- WHAT TO DO: Set down exactly the lines of the listing below, please, beginning with the first and ending with the line that holds "The width and height of the screenshot is (763, 491).".

- GIVEN RECORDS:
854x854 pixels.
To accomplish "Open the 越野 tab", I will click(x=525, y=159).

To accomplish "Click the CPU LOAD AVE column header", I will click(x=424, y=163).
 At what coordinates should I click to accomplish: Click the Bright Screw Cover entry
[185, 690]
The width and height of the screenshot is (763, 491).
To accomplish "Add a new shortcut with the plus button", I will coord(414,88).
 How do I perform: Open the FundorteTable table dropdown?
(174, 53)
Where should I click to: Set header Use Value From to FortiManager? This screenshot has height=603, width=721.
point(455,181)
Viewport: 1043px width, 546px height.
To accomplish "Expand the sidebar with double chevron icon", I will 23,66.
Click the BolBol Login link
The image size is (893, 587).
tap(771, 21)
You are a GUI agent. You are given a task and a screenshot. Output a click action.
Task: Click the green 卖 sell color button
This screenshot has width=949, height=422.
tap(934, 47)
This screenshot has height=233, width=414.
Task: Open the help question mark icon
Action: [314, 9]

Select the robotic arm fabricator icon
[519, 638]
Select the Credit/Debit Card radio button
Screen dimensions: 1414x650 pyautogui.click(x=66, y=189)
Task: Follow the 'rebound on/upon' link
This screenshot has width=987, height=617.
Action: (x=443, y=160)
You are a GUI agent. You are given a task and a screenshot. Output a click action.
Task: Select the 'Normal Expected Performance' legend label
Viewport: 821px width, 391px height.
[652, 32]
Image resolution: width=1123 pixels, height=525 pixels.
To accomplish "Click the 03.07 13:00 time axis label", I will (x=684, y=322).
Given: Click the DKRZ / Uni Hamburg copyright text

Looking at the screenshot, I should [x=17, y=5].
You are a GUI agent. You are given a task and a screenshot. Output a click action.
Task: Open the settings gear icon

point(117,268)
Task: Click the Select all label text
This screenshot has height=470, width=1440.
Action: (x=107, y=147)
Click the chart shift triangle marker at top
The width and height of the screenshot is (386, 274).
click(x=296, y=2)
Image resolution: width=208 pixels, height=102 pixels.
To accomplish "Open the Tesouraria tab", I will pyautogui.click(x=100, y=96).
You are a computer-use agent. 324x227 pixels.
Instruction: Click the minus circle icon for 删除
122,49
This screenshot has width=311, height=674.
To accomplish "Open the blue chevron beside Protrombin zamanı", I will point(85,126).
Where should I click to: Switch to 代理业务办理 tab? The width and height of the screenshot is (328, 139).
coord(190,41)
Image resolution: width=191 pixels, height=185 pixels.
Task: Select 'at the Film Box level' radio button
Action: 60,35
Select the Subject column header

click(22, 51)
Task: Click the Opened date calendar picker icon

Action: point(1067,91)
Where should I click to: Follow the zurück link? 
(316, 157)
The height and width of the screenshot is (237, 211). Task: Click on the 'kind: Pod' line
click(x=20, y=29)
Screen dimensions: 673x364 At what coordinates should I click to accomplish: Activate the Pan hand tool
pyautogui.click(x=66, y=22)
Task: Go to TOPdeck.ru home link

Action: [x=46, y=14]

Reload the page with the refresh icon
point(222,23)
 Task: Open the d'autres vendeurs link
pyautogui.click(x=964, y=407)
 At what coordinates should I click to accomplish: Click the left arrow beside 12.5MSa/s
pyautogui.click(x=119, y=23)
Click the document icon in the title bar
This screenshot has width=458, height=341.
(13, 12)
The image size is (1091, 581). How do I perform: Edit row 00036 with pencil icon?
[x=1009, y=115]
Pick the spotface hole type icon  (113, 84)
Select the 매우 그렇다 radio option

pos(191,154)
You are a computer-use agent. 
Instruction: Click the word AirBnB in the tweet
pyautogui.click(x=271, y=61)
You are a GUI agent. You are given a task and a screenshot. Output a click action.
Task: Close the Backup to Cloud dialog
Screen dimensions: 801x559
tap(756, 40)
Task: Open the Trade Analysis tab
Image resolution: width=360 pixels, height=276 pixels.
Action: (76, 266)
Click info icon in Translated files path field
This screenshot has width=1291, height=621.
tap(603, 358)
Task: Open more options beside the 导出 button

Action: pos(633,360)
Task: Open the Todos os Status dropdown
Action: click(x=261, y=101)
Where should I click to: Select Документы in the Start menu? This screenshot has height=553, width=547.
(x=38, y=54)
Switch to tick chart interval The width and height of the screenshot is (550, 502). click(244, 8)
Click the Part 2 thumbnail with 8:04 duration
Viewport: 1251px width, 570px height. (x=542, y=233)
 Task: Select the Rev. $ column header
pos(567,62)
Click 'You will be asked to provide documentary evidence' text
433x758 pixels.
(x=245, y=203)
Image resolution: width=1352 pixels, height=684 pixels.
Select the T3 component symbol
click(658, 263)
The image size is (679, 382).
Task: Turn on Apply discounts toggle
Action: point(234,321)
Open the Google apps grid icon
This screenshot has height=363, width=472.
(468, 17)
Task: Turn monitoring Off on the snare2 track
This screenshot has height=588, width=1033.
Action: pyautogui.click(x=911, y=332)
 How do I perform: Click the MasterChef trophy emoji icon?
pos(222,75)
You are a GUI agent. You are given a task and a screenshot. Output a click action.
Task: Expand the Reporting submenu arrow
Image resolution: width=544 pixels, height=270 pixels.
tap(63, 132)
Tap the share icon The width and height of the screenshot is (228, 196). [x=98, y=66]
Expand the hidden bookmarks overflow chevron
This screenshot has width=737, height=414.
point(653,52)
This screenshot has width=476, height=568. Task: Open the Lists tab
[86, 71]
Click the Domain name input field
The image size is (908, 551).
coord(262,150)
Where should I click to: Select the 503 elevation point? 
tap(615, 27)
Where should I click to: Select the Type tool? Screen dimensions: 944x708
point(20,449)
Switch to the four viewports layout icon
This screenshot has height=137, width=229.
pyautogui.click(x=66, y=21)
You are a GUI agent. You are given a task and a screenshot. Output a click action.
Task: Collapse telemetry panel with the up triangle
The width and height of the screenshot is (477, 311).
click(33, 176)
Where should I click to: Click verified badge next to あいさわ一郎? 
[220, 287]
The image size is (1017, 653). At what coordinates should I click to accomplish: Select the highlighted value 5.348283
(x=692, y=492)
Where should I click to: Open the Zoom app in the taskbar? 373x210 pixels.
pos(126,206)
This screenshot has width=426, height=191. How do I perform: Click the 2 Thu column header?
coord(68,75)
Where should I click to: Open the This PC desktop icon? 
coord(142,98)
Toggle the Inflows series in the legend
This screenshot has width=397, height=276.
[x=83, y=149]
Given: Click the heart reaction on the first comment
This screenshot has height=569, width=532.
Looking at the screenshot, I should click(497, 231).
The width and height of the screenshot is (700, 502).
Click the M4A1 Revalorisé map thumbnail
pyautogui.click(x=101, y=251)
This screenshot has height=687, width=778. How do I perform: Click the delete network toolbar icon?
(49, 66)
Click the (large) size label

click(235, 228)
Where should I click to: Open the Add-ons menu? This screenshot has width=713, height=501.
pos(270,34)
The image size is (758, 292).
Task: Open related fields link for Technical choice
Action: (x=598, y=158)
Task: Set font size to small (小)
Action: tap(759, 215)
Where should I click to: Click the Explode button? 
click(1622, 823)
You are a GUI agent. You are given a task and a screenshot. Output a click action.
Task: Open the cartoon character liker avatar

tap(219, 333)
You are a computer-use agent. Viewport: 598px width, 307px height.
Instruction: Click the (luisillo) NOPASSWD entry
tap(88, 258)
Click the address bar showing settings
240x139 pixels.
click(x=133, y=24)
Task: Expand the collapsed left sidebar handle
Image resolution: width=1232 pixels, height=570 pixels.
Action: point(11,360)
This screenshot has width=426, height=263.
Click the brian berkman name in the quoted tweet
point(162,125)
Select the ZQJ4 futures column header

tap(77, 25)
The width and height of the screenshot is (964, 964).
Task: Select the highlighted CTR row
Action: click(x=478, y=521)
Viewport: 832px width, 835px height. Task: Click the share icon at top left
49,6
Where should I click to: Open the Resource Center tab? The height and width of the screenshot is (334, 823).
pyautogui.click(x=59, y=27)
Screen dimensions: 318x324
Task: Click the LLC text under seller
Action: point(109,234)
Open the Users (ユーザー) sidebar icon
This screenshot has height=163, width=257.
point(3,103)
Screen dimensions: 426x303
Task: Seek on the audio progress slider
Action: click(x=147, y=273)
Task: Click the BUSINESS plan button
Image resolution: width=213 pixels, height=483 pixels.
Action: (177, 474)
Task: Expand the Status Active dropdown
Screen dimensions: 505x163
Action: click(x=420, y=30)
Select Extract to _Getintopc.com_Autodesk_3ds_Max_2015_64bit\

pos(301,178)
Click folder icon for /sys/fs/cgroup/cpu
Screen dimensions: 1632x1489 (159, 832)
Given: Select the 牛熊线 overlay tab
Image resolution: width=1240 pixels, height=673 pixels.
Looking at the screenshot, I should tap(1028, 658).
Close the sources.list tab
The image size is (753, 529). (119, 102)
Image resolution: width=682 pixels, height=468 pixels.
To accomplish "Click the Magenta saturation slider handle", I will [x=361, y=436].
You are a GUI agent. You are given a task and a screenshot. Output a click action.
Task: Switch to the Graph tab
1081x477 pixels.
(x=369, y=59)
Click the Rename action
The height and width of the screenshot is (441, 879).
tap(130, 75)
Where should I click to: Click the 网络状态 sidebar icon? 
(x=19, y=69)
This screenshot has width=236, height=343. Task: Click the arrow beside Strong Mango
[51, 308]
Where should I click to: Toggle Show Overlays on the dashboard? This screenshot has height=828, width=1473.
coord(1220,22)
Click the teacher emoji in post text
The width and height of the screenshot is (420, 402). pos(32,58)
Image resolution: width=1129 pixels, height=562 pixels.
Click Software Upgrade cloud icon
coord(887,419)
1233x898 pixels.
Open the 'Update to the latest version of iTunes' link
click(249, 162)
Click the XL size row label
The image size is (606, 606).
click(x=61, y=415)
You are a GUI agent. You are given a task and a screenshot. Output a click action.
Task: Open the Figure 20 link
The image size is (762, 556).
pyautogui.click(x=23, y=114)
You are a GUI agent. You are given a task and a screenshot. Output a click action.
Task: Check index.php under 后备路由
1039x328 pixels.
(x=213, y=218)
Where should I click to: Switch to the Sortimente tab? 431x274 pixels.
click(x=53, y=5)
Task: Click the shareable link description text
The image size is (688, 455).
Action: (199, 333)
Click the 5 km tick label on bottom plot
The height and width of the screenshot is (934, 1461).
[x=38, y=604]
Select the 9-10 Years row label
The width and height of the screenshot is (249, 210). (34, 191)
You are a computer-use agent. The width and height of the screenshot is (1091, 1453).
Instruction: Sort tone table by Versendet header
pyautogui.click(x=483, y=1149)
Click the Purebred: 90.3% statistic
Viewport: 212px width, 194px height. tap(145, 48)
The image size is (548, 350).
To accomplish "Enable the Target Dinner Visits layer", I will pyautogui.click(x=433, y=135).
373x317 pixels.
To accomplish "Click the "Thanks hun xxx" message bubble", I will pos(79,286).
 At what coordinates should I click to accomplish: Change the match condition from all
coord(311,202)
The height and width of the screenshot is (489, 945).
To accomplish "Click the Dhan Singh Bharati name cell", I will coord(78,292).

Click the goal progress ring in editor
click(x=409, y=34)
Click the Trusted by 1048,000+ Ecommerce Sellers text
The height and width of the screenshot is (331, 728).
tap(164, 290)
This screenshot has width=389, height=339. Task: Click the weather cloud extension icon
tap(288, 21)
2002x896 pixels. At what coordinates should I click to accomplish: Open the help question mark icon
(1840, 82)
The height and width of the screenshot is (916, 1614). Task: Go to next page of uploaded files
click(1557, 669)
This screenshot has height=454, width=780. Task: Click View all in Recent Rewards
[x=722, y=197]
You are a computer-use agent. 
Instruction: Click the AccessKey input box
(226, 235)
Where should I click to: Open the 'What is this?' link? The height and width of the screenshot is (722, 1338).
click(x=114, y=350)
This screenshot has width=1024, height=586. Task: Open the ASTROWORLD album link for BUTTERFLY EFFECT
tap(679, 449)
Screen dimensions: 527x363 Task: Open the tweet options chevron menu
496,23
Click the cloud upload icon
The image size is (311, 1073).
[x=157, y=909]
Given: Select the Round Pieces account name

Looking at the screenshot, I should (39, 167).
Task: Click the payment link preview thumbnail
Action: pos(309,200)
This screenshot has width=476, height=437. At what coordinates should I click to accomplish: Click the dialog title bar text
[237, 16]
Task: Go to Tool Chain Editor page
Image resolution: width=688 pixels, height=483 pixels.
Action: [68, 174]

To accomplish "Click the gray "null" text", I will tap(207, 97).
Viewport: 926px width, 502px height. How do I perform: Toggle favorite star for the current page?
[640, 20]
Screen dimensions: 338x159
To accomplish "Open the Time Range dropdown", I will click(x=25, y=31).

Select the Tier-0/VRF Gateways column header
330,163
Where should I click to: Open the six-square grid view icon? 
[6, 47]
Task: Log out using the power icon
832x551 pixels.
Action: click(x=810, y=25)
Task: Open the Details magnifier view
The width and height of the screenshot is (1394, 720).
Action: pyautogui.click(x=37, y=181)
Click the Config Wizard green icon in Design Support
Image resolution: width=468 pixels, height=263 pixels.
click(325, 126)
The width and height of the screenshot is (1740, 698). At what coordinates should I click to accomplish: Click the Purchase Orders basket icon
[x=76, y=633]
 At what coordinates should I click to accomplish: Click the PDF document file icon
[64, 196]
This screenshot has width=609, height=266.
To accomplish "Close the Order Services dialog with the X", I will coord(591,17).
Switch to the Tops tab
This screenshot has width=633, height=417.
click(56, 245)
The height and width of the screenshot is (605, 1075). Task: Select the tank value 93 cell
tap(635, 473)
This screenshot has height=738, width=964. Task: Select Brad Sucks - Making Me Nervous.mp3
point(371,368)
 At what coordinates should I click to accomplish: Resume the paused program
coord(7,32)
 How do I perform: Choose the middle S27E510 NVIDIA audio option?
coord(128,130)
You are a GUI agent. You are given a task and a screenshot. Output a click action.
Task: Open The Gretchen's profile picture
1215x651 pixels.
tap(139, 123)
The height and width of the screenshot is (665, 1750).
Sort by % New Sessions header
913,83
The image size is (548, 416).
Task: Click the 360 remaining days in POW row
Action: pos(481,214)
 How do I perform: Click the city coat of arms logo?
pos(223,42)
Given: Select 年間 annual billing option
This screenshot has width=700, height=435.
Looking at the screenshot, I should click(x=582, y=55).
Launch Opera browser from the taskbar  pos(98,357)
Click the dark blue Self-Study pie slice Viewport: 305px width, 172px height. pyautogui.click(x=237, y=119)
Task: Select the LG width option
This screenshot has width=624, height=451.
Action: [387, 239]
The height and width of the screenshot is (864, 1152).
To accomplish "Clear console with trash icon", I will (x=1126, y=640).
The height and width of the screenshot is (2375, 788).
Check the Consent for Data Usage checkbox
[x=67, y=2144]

- RESULT BELOW:
854x854 pixels.
To accomplish "Open the 越野 tab", I will click(x=525, y=159).

To accomplish "Click the CPU LOAD AVE column header", I will click(x=424, y=163).
 At what coordinates should I click to accomplish: Click the Bright Screw Cover entry
[185, 690]
The width and height of the screenshot is (763, 491).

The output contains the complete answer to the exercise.